Report each line of the material below where the word "number" can be found.

=== Data provided ===

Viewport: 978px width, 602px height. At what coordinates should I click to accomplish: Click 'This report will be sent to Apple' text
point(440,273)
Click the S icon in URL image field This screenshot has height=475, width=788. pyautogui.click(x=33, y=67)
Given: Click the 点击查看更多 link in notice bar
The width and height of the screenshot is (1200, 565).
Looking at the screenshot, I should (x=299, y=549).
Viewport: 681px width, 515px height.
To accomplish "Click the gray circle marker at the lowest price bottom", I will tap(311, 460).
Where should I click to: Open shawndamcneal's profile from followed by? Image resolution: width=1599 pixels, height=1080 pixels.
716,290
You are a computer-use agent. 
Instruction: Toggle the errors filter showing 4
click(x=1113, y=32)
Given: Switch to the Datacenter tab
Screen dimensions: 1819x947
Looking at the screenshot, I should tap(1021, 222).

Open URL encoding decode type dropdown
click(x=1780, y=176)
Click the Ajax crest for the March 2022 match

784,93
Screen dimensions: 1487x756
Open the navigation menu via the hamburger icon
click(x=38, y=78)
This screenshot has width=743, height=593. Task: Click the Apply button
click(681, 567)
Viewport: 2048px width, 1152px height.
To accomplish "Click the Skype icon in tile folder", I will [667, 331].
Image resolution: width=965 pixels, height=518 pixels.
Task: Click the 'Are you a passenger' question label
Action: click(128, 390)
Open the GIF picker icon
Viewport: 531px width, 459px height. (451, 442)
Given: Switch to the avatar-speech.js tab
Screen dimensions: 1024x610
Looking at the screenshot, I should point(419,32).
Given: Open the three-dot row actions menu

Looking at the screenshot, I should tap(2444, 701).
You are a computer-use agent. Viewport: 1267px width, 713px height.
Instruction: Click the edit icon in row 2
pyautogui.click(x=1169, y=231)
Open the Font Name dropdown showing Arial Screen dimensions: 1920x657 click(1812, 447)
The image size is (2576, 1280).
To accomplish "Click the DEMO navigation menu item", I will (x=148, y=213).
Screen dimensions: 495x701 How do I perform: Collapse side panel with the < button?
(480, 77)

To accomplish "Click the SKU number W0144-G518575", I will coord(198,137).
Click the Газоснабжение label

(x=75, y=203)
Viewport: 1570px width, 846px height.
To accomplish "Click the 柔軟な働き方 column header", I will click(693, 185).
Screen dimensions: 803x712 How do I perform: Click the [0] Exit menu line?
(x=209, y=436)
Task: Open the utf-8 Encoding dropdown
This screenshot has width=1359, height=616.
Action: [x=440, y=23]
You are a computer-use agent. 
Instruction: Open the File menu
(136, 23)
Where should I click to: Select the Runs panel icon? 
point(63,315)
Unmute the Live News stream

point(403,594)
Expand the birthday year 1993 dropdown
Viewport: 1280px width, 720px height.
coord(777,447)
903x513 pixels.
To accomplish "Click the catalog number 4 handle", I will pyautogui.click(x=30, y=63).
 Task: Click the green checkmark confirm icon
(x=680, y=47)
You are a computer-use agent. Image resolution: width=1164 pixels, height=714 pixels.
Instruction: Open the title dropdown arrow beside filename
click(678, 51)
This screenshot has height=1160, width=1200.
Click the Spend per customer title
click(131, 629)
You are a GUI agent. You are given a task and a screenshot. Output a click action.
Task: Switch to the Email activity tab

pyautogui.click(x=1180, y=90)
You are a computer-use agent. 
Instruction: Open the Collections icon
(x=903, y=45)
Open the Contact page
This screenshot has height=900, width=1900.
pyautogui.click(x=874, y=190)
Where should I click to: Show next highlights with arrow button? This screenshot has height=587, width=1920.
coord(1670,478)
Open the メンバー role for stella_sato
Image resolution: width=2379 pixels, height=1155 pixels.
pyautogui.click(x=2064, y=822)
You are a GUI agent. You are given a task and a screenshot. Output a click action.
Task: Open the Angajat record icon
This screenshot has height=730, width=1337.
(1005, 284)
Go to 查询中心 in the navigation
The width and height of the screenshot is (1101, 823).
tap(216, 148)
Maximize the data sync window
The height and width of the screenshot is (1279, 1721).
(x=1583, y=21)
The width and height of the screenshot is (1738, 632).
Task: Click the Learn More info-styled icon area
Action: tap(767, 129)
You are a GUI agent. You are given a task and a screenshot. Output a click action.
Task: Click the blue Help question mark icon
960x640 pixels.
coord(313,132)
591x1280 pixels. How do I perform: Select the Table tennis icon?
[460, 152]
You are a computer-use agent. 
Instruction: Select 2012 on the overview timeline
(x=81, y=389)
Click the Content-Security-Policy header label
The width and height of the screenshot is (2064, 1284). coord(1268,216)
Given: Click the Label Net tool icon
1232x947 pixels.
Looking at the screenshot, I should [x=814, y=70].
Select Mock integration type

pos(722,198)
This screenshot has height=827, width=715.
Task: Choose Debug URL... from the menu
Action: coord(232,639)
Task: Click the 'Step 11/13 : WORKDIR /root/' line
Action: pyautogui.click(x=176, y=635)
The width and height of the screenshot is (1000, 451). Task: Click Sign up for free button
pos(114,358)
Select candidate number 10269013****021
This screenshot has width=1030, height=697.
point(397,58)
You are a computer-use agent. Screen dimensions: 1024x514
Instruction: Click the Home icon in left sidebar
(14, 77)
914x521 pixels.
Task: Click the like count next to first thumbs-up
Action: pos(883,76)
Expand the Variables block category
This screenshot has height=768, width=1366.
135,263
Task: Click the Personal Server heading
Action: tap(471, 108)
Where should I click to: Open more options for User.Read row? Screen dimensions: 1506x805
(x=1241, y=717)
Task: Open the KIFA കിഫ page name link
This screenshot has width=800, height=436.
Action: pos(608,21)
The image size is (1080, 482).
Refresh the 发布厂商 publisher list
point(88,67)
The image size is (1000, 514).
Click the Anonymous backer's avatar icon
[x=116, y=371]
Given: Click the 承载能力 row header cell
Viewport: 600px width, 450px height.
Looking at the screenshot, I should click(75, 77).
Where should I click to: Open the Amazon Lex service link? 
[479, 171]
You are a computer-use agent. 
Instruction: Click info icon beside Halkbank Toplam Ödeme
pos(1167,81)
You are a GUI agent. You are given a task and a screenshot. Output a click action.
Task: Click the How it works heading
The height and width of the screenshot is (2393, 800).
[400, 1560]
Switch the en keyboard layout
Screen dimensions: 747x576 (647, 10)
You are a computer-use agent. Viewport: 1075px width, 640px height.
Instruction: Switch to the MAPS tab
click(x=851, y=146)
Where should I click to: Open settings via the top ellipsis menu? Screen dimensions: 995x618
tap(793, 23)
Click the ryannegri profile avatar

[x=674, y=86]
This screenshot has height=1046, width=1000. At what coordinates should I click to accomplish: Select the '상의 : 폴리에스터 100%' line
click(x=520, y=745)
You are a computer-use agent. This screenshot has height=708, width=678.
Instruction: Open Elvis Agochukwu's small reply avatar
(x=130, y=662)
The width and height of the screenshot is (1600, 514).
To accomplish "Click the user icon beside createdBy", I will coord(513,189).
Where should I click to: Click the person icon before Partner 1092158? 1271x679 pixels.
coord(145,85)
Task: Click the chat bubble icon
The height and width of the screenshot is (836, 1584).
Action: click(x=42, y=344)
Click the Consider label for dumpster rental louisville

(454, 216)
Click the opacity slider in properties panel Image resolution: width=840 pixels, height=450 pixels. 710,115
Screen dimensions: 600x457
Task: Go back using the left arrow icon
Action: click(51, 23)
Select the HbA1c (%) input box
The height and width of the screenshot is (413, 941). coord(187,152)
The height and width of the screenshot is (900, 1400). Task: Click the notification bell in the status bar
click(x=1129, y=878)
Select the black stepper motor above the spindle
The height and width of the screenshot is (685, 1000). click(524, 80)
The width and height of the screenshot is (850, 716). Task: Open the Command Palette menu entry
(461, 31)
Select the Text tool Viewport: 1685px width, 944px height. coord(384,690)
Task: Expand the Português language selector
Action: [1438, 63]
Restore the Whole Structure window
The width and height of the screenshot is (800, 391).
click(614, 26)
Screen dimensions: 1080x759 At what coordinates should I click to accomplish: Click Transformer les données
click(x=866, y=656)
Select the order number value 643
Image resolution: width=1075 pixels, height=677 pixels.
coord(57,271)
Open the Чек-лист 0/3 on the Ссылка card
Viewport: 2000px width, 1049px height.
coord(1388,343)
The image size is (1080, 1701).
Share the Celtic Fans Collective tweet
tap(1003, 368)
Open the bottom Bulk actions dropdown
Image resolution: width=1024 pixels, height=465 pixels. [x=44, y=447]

===

Task answer:
To accomplish "Click the SKU number W0144-G518575", I will coord(198,137).
To accomplish "Click the catalog number 4 handle", I will pyautogui.click(x=30, y=63).
Select candidate number 10269013****021
Select the order number value 643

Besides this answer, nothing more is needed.